On January 8, 2020, the Moderate Resolution Imaging Spectroradiometer (MODIS) on board NASA’s Terra satellite acquired a true-color image of smoke and contrails in the skies over Louisiana.
Large areas of textured, brush-stroke-like gray mark smoke in the atmosphere, much of which rises from red hot spots. Best seen at high resolution in this image, each red hot spot marks an area where the thermal bands on the instrument detected areas of high temperature. When combined with typical smoke, such hot spots indicate actively burning fire. While no active fires were reported in Louisiana on Inciweb Incident Information System for January 8, winter is prime time for prescribed burns in Louisiana pine land. These burns are often used to reduce fuel, to remove young, unwanted hardwood, and control brownspot in pine stands.
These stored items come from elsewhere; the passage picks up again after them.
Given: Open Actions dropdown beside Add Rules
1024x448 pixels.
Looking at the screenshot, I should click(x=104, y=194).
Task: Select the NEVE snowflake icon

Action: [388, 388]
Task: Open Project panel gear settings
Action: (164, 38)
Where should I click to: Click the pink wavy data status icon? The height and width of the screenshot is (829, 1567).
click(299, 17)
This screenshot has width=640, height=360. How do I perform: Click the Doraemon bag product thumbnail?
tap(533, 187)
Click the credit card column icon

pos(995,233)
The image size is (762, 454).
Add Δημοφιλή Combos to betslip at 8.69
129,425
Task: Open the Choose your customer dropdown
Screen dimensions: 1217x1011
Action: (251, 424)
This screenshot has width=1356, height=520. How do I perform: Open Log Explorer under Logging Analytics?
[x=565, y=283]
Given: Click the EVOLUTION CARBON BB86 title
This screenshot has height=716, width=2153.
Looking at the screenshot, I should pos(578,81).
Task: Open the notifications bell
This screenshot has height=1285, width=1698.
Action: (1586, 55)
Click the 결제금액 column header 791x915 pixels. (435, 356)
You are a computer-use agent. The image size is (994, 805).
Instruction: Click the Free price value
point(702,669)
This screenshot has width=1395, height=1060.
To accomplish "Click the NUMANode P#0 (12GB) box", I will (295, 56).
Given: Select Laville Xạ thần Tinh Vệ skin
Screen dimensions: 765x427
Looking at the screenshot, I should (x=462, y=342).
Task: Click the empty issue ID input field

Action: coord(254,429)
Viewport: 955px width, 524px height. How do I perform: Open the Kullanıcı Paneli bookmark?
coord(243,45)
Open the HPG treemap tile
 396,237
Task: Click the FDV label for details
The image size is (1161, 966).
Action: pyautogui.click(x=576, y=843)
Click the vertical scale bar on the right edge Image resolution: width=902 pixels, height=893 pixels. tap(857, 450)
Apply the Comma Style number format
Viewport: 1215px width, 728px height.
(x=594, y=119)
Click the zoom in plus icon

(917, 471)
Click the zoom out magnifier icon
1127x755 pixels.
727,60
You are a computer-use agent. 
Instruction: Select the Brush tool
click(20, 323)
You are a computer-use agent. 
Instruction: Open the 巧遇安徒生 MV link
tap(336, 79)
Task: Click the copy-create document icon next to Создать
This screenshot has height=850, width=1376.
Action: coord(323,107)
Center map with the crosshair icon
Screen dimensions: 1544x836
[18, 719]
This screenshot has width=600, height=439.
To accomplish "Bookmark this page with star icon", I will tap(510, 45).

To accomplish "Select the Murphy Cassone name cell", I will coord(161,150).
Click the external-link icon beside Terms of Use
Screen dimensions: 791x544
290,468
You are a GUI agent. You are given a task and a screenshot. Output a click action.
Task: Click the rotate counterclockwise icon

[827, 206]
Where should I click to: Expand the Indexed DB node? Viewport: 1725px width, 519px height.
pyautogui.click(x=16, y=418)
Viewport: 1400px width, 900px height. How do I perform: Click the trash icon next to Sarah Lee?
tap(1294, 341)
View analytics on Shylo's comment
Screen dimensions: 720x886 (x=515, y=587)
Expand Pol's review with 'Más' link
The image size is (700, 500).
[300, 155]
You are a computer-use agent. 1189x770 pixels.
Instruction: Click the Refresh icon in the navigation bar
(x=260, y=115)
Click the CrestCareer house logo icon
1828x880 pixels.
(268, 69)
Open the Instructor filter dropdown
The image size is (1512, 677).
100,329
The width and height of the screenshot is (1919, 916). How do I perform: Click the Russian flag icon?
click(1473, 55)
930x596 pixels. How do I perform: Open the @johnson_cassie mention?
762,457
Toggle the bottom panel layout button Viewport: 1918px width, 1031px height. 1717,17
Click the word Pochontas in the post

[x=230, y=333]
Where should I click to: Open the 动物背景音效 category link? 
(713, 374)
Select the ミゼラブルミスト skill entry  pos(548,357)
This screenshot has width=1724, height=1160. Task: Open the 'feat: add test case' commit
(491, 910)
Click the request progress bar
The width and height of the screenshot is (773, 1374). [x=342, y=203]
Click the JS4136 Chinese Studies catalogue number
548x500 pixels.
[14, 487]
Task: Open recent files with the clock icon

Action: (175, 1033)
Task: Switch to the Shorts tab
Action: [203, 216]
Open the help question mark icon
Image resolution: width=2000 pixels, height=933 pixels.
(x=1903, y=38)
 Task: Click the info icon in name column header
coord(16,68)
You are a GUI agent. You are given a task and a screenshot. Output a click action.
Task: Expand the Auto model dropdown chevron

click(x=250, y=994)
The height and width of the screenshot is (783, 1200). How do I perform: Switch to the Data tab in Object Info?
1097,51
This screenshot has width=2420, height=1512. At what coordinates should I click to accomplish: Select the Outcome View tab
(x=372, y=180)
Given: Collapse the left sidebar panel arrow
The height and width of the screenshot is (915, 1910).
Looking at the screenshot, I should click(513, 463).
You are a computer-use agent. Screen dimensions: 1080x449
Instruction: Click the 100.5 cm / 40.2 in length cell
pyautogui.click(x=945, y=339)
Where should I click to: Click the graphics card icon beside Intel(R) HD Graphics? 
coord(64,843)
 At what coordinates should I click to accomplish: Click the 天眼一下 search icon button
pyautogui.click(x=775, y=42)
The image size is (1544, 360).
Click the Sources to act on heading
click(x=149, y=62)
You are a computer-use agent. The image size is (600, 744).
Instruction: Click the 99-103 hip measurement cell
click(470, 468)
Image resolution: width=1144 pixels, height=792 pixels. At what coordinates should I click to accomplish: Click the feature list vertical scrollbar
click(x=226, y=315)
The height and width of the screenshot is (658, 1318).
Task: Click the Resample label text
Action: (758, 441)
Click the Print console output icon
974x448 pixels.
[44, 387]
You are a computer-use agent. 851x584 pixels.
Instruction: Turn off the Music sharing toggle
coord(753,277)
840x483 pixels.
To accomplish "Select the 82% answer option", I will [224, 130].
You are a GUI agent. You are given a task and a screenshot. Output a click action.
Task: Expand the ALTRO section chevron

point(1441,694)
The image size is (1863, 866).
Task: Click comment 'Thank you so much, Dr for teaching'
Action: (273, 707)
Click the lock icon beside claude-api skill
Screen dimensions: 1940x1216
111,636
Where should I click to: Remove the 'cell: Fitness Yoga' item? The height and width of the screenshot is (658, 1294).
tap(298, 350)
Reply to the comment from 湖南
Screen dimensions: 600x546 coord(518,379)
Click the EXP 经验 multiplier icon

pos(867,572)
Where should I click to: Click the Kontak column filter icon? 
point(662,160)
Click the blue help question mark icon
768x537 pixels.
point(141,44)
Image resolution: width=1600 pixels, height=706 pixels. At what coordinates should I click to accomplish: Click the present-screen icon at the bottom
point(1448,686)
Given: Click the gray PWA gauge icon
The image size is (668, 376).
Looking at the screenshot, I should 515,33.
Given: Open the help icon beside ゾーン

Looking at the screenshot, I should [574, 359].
In addition to smoke, a number of linear streaks criss-cross the region. These contrails, created by the passage of aircraft. Condensation trails, or contrails, are a type of cirrus cloud that forms in nearly the same way as naturally occurring cirrus. The difference lies in the source of ingredients. Aircraft exhaust contains an abundance of water vapor and small particles. At high altitudes, where it’s cold enough—at least -39°C (-38°F)—the water vapor can easily freeze onto the particles and form the long, narrow clouds. When the air temperature and humidity allow the ice crystals to stay solid, cirrus clouds can stick around for hours and move with the winds.